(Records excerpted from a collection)
● ● ● ● ●

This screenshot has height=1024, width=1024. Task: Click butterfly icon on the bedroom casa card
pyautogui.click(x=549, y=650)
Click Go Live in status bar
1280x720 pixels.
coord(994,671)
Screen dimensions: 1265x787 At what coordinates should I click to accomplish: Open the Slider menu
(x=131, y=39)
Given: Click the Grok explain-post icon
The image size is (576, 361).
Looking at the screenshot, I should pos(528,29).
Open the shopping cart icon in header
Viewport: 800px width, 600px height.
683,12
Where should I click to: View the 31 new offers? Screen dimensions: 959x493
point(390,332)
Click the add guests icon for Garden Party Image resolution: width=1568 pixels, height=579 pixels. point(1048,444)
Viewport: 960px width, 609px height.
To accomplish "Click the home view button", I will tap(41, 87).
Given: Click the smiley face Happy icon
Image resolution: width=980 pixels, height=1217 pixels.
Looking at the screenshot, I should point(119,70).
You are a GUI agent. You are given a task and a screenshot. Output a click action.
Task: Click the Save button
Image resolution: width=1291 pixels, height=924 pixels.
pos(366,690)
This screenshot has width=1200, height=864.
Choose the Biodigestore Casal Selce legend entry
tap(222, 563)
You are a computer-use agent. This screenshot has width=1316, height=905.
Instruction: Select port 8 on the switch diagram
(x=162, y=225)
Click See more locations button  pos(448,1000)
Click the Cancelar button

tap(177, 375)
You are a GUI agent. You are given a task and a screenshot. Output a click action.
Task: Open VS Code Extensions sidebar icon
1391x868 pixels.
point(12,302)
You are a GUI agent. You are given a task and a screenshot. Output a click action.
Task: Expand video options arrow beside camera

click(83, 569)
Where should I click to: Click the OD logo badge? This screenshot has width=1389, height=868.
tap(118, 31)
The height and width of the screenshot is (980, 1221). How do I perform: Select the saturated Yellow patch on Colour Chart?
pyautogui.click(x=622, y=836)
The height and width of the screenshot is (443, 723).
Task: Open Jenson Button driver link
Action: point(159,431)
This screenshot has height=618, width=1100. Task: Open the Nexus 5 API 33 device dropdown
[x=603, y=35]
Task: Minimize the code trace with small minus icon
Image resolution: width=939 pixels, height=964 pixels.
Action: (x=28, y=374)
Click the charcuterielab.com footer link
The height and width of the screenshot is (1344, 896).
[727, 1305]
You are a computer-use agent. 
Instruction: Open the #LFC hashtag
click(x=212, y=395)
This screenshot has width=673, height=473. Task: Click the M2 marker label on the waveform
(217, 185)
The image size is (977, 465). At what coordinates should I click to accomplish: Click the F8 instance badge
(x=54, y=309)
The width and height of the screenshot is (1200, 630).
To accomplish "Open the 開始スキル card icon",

● ● ● ● ●

◆ Task description
Nothing beyond the lines from the start of the entries through the line with "Task: Click the Save button" should appear. Repeat those lines exactly, both ends included.

◆ Result of the task
This screenshot has height=1024, width=1024. Task: Click butterfly icon on the bedroom casa card
pyautogui.click(x=549, y=650)
Click Go Live in status bar
1280x720 pixels.
coord(994,671)
Screen dimensions: 1265x787 At what coordinates should I click to accomplish: Open the Slider menu
(x=131, y=39)
Given: Click the Grok explain-post icon
The image size is (576, 361).
Looking at the screenshot, I should pos(528,29).
Open the shopping cart icon in header
Viewport: 800px width, 600px height.
683,12
Where should I click to: View the 31 new offers? Screen dimensions: 959x493
point(390,332)
Click the add guests icon for Garden Party Image resolution: width=1568 pixels, height=579 pixels. point(1048,444)
Viewport: 960px width, 609px height.
To accomplish "Click the home view button", I will tap(41, 87).
Given: Click the smiley face Happy icon
Image resolution: width=980 pixels, height=1217 pixels.
Looking at the screenshot, I should point(119,70).
You are a GUI agent. You are given a task and a screenshot. Output a click action.
Task: Click the Save button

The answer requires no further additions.